Bank of Italy Governor Fabio Panetta said artificial intelligence can significantly boost Italy's weak labour productivity [1].

This potential shift is critical because Italy has struggled with historically low productivity levels that hinder its economic competitiveness. By integrating AI into the workforce, the nation could see a marked improvement in how efficiently its economy operates.

Panetta said these remarks Friday, May 29, 2024, during the Bank of Italy's annual assembly in Rome [1]. The governor said that the adoption of AI technologies could serve as a catalyst for growth, providing a modern solution to a long-standing structural economic weakness.

"Artificial intelligence can significantly boost Italy's weak labour productivity," Panetta said [1].

The discussion in Rome centered on the intersection of technology and economic stability.
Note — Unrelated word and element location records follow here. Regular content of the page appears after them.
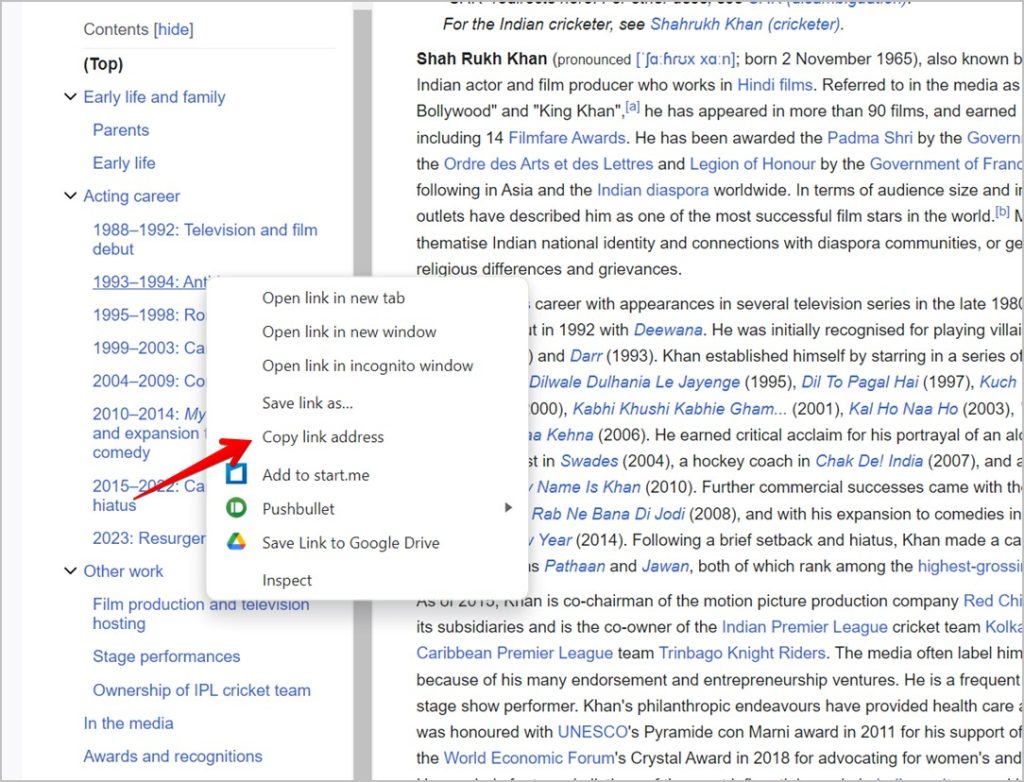Collapse the Acting career section chevron
1024x782 pixels.
pyautogui.click(x=69, y=196)
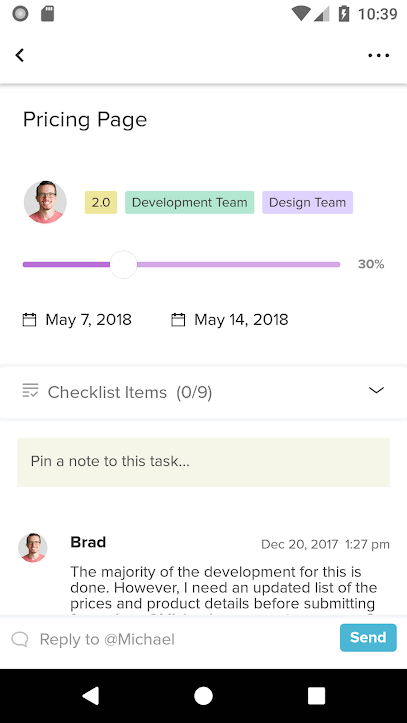Click the progress slider handle
Viewport: 407px width, 723px height.
pyautogui.click(x=124, y=265)
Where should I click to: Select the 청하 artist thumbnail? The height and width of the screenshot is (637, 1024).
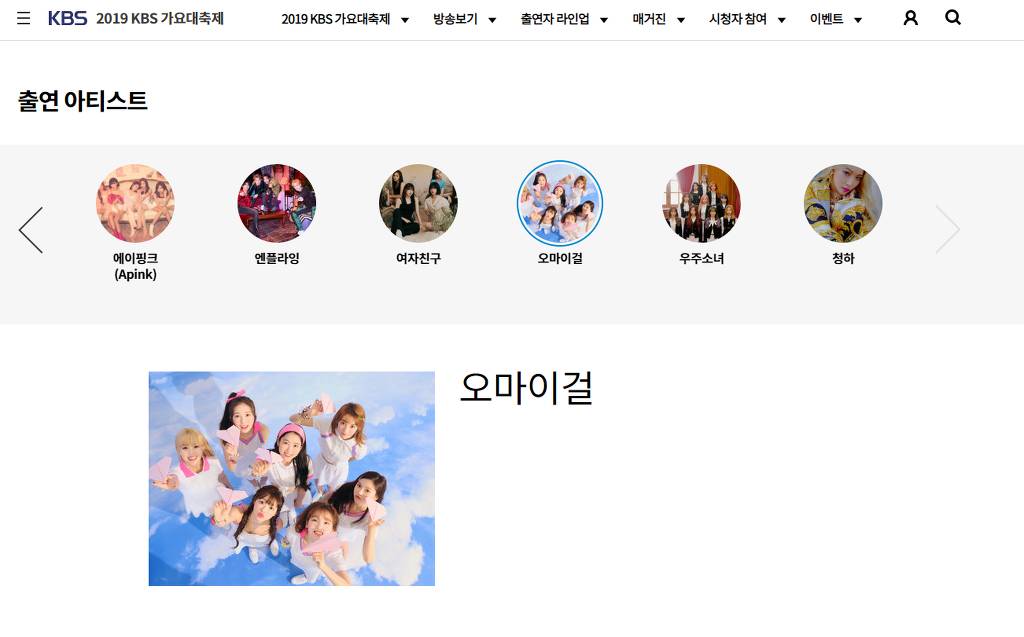(x=843, y=203)
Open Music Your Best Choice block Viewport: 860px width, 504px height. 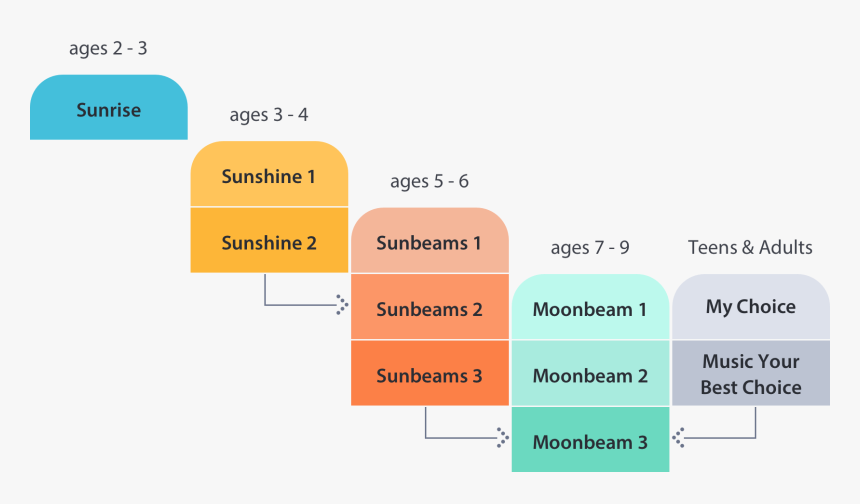pos(751,374)
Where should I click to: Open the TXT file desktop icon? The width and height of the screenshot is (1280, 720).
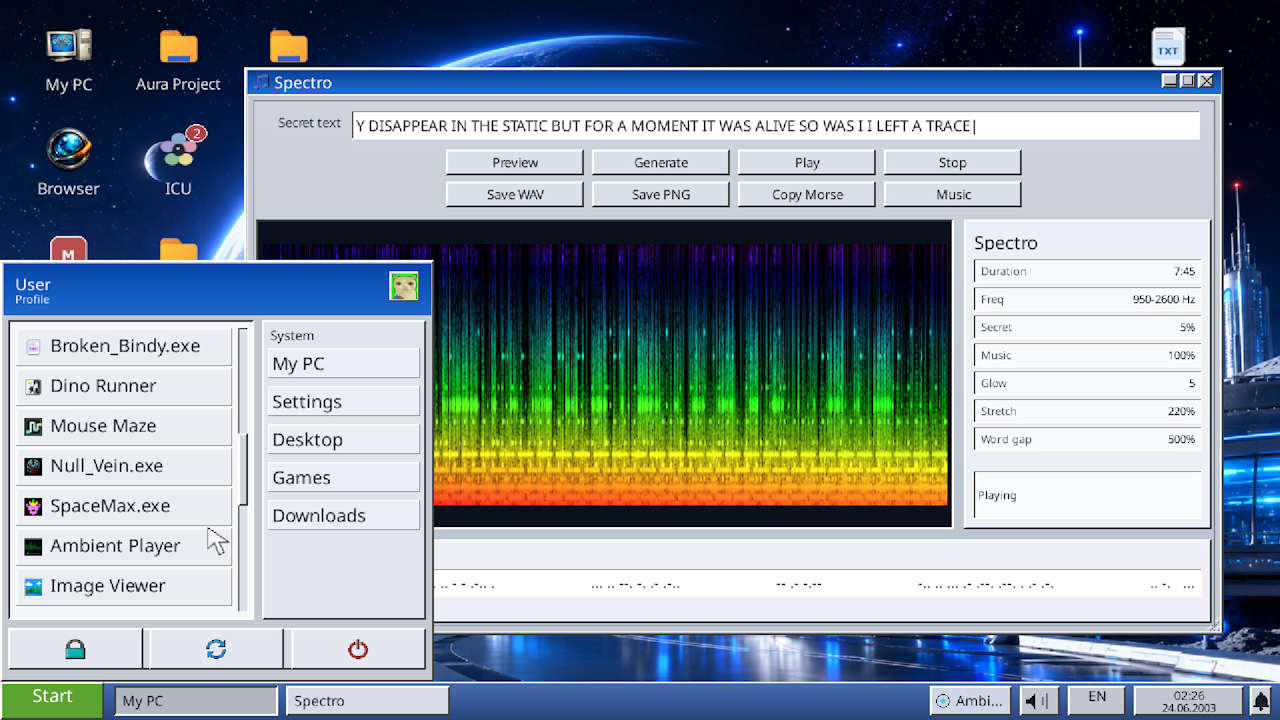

Panetta said that the strategic deployment of AI could raise the output per worker, which has remained stagnant or low compared to other developed economies.

While the transition to AI-driven processes presents challenges, the governor said the opportunity to modernize Italian industries exists. The Bank of Italy's assembly served as a forum to address how these technological advancements can be harnessed to support national economic goals [1].

"Artificial intelligence can significantly boost Italy's weak labour productivity."

The endorsement of AI by the Bank of Italy suggests a strategic shift toward digitalization to combat systemic economic stagnation. If Italy successfully integrates AI to raise labour productivity, it could reduce its reliance on traditional industry models and improve its standing within the Eurozone's economic hierarchy.